> _EXERCISE BRIEF_:
Copy all of the records exactly.

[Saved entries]
....................

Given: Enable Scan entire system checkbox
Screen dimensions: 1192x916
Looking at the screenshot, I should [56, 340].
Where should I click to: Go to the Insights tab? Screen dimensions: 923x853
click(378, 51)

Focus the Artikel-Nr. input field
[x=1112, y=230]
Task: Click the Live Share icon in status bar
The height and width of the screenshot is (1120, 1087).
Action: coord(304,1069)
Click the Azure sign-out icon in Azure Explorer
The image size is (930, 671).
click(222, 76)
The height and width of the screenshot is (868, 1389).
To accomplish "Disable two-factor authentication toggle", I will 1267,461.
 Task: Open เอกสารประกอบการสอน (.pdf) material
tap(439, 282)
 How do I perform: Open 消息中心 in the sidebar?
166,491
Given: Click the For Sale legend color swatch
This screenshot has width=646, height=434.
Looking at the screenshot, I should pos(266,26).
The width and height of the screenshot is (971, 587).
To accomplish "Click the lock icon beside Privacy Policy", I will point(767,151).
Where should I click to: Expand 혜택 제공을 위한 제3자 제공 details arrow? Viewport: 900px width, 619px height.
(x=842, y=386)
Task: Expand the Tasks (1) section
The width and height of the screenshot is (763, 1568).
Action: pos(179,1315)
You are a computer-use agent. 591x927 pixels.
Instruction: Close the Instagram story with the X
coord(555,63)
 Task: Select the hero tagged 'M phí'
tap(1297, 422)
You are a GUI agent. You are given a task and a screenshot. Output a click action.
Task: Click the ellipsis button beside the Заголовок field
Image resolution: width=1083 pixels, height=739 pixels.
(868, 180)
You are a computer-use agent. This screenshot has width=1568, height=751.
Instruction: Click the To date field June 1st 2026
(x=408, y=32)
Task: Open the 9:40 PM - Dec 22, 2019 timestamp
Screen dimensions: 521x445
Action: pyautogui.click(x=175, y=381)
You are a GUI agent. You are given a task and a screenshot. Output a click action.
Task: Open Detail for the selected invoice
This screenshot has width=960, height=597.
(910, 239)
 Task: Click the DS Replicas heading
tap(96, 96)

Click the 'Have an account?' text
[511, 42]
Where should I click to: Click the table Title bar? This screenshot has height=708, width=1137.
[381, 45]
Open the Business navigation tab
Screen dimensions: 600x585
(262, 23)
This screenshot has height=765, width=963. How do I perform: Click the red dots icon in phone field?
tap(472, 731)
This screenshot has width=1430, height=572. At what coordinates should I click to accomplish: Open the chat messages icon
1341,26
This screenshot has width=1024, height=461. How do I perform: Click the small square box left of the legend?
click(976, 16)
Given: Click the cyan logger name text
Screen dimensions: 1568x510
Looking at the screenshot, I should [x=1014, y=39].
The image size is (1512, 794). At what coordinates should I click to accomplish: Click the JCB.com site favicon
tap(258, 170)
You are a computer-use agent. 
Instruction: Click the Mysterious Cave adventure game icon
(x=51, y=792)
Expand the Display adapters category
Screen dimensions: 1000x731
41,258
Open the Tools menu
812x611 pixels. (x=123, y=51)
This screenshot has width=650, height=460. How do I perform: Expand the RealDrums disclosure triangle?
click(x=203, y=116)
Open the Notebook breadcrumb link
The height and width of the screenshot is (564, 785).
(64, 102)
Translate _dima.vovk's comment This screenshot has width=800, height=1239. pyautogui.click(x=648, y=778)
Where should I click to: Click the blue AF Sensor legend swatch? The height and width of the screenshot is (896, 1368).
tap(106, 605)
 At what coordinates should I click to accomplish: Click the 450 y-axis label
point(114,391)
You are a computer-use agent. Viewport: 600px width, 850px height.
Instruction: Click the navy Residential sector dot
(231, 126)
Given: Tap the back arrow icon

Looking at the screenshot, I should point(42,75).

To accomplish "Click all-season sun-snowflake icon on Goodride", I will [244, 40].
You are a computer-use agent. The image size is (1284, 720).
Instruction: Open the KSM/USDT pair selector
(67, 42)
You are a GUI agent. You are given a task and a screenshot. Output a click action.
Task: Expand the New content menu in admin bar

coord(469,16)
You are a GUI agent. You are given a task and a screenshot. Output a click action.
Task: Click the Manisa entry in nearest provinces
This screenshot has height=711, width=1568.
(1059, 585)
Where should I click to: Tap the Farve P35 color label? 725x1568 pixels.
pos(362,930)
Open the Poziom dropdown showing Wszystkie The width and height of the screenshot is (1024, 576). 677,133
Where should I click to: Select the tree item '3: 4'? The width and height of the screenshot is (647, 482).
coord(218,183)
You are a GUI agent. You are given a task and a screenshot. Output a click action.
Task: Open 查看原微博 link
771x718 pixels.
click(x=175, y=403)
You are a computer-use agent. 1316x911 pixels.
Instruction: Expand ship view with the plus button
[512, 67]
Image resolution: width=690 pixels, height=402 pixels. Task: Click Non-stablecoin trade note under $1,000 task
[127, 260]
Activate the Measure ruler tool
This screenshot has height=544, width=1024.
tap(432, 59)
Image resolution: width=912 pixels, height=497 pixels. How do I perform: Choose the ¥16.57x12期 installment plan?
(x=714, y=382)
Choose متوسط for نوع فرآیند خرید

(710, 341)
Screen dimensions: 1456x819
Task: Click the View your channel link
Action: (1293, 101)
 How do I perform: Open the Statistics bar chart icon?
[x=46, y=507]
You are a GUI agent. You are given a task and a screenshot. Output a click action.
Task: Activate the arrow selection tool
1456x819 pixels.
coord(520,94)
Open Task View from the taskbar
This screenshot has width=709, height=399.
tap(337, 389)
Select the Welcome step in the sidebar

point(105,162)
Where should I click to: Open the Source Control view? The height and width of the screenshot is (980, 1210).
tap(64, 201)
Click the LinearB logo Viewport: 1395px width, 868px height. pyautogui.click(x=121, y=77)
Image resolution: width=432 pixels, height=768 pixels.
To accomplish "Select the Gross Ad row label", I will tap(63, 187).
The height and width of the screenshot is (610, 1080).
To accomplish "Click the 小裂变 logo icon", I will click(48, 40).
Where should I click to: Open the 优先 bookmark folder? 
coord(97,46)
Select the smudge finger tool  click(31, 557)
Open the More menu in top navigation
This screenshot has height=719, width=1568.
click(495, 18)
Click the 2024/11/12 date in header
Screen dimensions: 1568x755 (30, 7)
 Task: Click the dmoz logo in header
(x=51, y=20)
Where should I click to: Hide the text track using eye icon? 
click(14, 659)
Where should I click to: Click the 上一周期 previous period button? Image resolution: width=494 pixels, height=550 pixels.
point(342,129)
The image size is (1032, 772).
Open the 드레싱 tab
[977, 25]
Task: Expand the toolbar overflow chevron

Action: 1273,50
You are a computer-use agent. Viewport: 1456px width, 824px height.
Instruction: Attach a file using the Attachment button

....................

> _REPLY TO THE EXERCISE_:
Given: Enable Scan entire system checkbox
Screen dimensions: 1192x916
Looking at the screenshot, I should [56, 340].
Where should I click to: Go to the Insights tab? Screen dimensions: 923x853
click(378, 51)

Focus the Artikel-Nr. input field
[x=1112, y=230]
Task: Click the Live Share icon in status bar
The height and width of the screenshot is (1120, 1087).
Action: coord(304,1069)
Click the Azure sign-out icon in Azure Explorer
The image size is (930, 671).
click(222, 76)
The height and width of the screenshot is (868, 1389).
To accomplish "Disable two-factor authentication toggle", I will 1267,461.
 Task: Open เอกสารประกอบการสอน (.pdf) material
tap(439, 282)
 How do I perform: Open 消息中心 in the sidebar?
166,491
Given: Click the For Sale legend color swatch
This screenshot has width=646, height=434.
Looking at the screenshot, I should pos(266,26).
The width and height of the screenshot is (971, 587).
To accomplish "Click the lock icon beside Privacy Policy", I will point(767,151).
Where should I click to: Expand 혜택 제공을 위한 제3자 제공 details arrow? Viewport: 900px width, 619px height.
(x=842, y=386)
Task: Expand the Tasks (1) section
The width and height of the screenshot is (763, 1568).
Action: pos(179,1315)
You are a computer-use agent. 591x927 pixels.
Instruction: Close the Instagram story with the X
coord(555,63)
 Task: Select the hero tagged 'M phí'
tap(1297, 422)
You are a GUI agent. You are given a task and a screenshot. Output a click action.
Task: Click the ellipsis button beside the Заголовок field
Image resolution: width=1083 pixels, height=739 pixels.
(868, 180)
You are a computer-use agent. This screenshot has width=1568, height=751.
Instruction: Click the To date field June 1st 2026
(x=408, y=32)
Task: Open the 9:40 PM - Dec 22, 2019 timestamp
Screen dimensions: 521x445
Action: pyautogui.click(x=175, y=381)
You are a GUI agent. You are given a task and a screenshot. Output a click action.
Task: Open Detail for the selected invoice
This screenshot has width=960, height=597.
(910, 239)
 Task: Click the DS Replicas heading
tap(96, 96)

Click the 'Have an account?' text
[511, 42]
Where should I click to: Click the table Title bar? This screenshot has height=708, width=1137.
[381, 45]
Open the Business navigation tab
Screen dimensions: 600x585
(262, 23)
This screenshot has height=765, width=963. How do I perform: Click the red dots icon in phone field?
tap(472, 731)
This screenshot has width=1430, height=572. At what coordinates should I click to accomplish: Open the chat messages icon
1341,26
This screenshot has width=1024, height=461. How do I perform: Click the small square box left of the legend?
click(976, 16)
Given: Click the cyan logger name text
Screen dimensions: 1568x510
Looking at the screenshot, I should [x=1014, y=39].
The image size is (1512, 794). At what coordinates should I click to accomplish: Click the JCB.com site favicon
tap(258, 170)
You are a computer-use agent. 
Instruction: Click the Mysterious Cave adventure game icon
(x=51, y=792)
Expand the Display adapters category
Screen dimensions: 1000x731
41,258
Open the Tools menu
812x611 pixels. (x=123, y=51)
This screenshot has width=650, height=460. How do I perform: Expand the RealDrums disclosure triangle?
click(x=203, y=116)
Open the Notebook breadcrumb link
The height and width of the screenshot is (564, 785).
(64, 102)
Translate _dima.vovk's comment This screenshot has width=800, height=1239. pyautogui.click(x=648, y=778)
Where should I click to: Click the blue AF Sensor legend swatch? The height and width of the screenshot is (896, 1368).
tap(106, 605)
 At what coordinates should I click to accomplish: Click the 450 y-axis label
point(114,391)
You are a computer-use agent. Viewport: 600px width, 850px height.
Instruction: Click the navy Residential sector dot
(231, 126)
Given: Tap the back arrow icon

Looking at the screenshot, I should point(42,75).

To accomplish "Click all-season sun-snowflake icon on Goodride", I will [244, 40].
You are a computer-use agent. The image size is (1284, 720).
Instruction: Open the KSM/USDT pair selector
(67, 42)
You are a GUI agent. You are given a task and a screenshot. Output a click action.
Task: Expand the New content menu in admin bar

coord(469,16)
You are a GUI agent. You are given a task and a screenshot. Output a click action.
Task: Click the Manisa entry in nearest provinces
This screenshot has height=711, width=1568.
(1059, 585)
Where should I click to: Tap the Farve P35 color label? 725x1568 pixels.
pos(362,930)
Open the Poziom dropdown showing Wszystkie The width and height of the screenshot is (1024, 576). 677,133
Where should I click to: Select the tree item '3: 4'? The width and height of the screenshot is (647, 482).
coord(218,183)
You are a GUI agent. You are given a task and a screenshot. Output a click action.
Task: Open 查看原微博 link
771x718 pixels.
click(x=175, y=403)
You are a computer-use agent. 1316x911 pixels.
Instruction: Expand ship view with the plus button
[512, 67]
Image resolution: width=690 pixels, height=402 pixels. Task: Click Non-stablecoin trade note under $1,000 task
[127, 260]
Activate the Measure ruler tool
This screenshot has height=544, width=1024.
tap(432, 59)
Image resolution: width=912 pixels, height=497 pixels. How do I perform: Choose the ¥16.57x12期 installment plan?
(x=714, y=382)
Choose متوسط for نوع فرآیند خرید

(710, 341)
Screen dimensions: 1456x819
Task: Click the View your channel link
Action: (1293, 101)
 How do I perform: Open the Statistics bar chart icon?
[x=46, y=507]
You are a GUI agent. You are given a task and a screenshot. Output a click action.
Task: Activate the arrow selection tool
1456x819 pixels.
coord(520,94)
Open Task View from the taskbar
This screenshot has width=709, height=399.
tap(337, 389)
Select the Welcome step in the sidebar

point(105,162)
Where should I click to: Open the Source Control view? The height and width of the screenshot is (980, 1210).
tap(64, 201)
Click the LinearB logo Viewport: 1395px width, 868px height. pyautogui.click(x=121, y=77)
Image resolution: width=432 pixels, height=768 pixels.
To accomplish "Select the Gross Ad row label", I will tap(63, 187).
The height and width of the screenshot is (610, 1080).
To accomplish "Click the 小裂变 logo icon", I will click(48, 40).
Where should I click to: Open the 优先 bookmark folder? 
coord(97,46)
Select the smudge finger tool  click(31, 557)
Open the More menu in top navigation
This screenshot has height=719, width=1568.
click(495, 18)
Click the 2024/11/12 date in header
Screen dimensions: 1568x755 (30, 7)
 Task: Click the dmoz logo in header
(x=51, y=20)
Where should I click to: Hide the text track using eye icon? 
click(14, 659)
Where should I click to: Click the 上一周期 previous period button? Image resolution: width=494 pixels, height=550 pixels.
point(342,129)
The image size is (1032, 772).
Open the 드레싱 tab
[977, 25]
Task: Expand the toolbar overflow chevron

Action: 1273,50
You are a computer-use agent. Viewport: 1456px width, 824px height.
Instruction: Attach a file using the Attachment button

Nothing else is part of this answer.